By Alana Semuels
Being a home-health aide is a lonely, difficult job, and the pay is miserable. But the country needs to find millions more people to do it.
My grandfather broke his hip at age 87. At the time, he lived with my grandmother in western Massachusetts in a beautiful house they’d built themselves abutting a farm. At 88, she was as “with it” as someone decades her junior, and she was determined to help him continue to live at home, where he could listen to classical music in his sunny study, or gaze at the sheep that sometimes grazed outside his window.
He went to a nursing home for short-term rehab right after the accident, and it was nightmarish, she told me. He was trapped in a room with patients who would be there for the rest of their lives, which depressed him.

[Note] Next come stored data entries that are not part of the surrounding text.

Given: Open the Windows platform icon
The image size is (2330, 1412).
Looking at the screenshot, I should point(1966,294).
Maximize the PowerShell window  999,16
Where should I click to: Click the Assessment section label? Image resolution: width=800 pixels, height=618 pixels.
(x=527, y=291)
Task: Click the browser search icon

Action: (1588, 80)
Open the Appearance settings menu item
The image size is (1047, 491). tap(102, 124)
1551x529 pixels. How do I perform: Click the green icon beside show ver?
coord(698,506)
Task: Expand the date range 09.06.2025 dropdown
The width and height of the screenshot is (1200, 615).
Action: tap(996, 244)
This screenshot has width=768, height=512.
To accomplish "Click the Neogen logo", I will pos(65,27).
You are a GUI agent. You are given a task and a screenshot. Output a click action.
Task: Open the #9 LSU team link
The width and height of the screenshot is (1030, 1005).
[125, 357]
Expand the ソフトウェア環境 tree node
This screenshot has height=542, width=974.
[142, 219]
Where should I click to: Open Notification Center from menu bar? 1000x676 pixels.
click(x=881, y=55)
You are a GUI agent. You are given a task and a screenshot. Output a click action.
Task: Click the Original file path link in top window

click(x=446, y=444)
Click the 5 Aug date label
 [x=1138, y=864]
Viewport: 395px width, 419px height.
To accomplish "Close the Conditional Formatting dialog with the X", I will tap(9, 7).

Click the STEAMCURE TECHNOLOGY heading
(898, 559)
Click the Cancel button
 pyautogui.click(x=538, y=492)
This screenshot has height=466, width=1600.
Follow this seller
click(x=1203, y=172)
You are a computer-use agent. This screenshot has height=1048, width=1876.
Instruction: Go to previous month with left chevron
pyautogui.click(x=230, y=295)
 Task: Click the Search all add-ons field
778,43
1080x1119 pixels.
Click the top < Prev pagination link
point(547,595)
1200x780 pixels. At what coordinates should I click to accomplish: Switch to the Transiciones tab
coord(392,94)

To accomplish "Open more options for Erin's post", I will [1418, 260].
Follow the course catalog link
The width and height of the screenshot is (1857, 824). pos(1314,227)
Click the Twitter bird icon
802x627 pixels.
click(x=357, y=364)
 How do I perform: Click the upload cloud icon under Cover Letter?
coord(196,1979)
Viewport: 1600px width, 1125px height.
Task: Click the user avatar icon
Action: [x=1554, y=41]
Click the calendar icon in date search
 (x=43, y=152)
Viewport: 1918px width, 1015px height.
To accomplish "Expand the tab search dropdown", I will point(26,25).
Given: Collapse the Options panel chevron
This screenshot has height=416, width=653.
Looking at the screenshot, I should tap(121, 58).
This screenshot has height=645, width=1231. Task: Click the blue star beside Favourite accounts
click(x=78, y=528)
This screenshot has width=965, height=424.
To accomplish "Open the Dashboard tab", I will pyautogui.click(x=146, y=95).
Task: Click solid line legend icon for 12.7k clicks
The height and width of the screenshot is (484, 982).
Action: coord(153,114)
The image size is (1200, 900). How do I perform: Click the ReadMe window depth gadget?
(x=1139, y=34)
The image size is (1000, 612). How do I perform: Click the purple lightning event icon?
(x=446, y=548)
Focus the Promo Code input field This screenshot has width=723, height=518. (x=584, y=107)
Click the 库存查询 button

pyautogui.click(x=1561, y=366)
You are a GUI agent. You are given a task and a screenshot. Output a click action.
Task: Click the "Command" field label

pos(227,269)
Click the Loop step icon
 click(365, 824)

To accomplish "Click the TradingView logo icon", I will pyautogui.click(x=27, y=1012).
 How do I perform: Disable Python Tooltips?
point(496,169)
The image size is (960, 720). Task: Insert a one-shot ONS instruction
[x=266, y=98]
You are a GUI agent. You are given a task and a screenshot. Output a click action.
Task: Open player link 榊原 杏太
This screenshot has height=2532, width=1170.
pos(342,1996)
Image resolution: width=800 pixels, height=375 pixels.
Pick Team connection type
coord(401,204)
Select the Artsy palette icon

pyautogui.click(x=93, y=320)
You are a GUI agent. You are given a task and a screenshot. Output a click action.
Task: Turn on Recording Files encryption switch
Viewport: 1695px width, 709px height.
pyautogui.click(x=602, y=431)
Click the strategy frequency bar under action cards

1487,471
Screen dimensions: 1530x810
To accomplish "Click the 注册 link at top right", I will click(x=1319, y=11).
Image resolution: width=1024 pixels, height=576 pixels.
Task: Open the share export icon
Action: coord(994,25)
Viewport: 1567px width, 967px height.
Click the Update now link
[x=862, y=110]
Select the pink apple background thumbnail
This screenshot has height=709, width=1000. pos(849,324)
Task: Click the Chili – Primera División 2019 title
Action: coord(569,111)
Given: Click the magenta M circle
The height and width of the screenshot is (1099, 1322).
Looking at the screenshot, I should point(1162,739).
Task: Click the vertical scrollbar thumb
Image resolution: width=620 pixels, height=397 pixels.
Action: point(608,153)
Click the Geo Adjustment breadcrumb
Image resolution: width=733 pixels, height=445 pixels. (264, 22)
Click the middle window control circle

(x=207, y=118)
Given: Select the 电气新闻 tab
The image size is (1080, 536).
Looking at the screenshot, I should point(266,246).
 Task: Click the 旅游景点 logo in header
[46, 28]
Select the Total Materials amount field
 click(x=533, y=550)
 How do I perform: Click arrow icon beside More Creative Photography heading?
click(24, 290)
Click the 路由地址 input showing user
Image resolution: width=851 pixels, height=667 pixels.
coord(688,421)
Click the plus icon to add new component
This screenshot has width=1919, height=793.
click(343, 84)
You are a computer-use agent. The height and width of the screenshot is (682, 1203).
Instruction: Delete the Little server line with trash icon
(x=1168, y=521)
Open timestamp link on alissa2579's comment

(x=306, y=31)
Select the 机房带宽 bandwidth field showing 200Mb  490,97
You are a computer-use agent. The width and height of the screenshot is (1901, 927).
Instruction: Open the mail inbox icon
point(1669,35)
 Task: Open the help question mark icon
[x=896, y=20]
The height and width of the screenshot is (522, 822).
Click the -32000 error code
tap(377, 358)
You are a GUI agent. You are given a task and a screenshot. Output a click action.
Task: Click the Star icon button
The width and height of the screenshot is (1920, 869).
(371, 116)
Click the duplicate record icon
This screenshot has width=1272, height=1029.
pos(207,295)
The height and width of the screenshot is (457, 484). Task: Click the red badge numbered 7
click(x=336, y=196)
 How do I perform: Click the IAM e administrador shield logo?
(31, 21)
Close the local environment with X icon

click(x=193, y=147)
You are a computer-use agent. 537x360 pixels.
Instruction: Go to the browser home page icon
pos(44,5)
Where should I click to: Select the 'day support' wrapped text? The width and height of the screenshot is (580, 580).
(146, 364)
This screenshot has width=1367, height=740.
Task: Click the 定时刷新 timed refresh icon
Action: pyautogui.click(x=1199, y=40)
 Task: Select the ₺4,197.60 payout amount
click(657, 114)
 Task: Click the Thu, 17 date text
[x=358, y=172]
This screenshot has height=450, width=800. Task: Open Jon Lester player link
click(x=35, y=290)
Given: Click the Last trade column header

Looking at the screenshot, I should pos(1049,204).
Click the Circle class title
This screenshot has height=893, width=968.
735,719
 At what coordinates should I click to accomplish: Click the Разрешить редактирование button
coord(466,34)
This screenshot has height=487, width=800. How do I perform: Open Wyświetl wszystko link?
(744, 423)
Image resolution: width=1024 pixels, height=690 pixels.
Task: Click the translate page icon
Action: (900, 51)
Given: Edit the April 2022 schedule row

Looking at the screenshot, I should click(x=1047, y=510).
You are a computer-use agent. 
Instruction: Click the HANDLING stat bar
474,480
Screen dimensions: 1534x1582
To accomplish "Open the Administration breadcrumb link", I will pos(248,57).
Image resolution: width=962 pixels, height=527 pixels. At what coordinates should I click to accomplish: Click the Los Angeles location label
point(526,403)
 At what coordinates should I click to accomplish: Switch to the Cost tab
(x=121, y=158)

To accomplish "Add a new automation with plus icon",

Nurses gave him his medication on an erratic schedule, not necessarily prioritizing his health. My grandmother decided he would do better at home.
It didn’t seem like it would be too hard. They’d added a downstairs bedroom and bathroom a few years back, so he wouldn’t have to go up stairs. And she was still mobile, and could cook for him and spend time with him and set reminders on her iPad for when it was time for him to take his medication. She had family and friends nearby, who could spell her from caretaker duties from time to time. Plus, they had paid tens of thousands of dollars for long-term care insurance, which would pay for a home-care aide to come and help them when needed.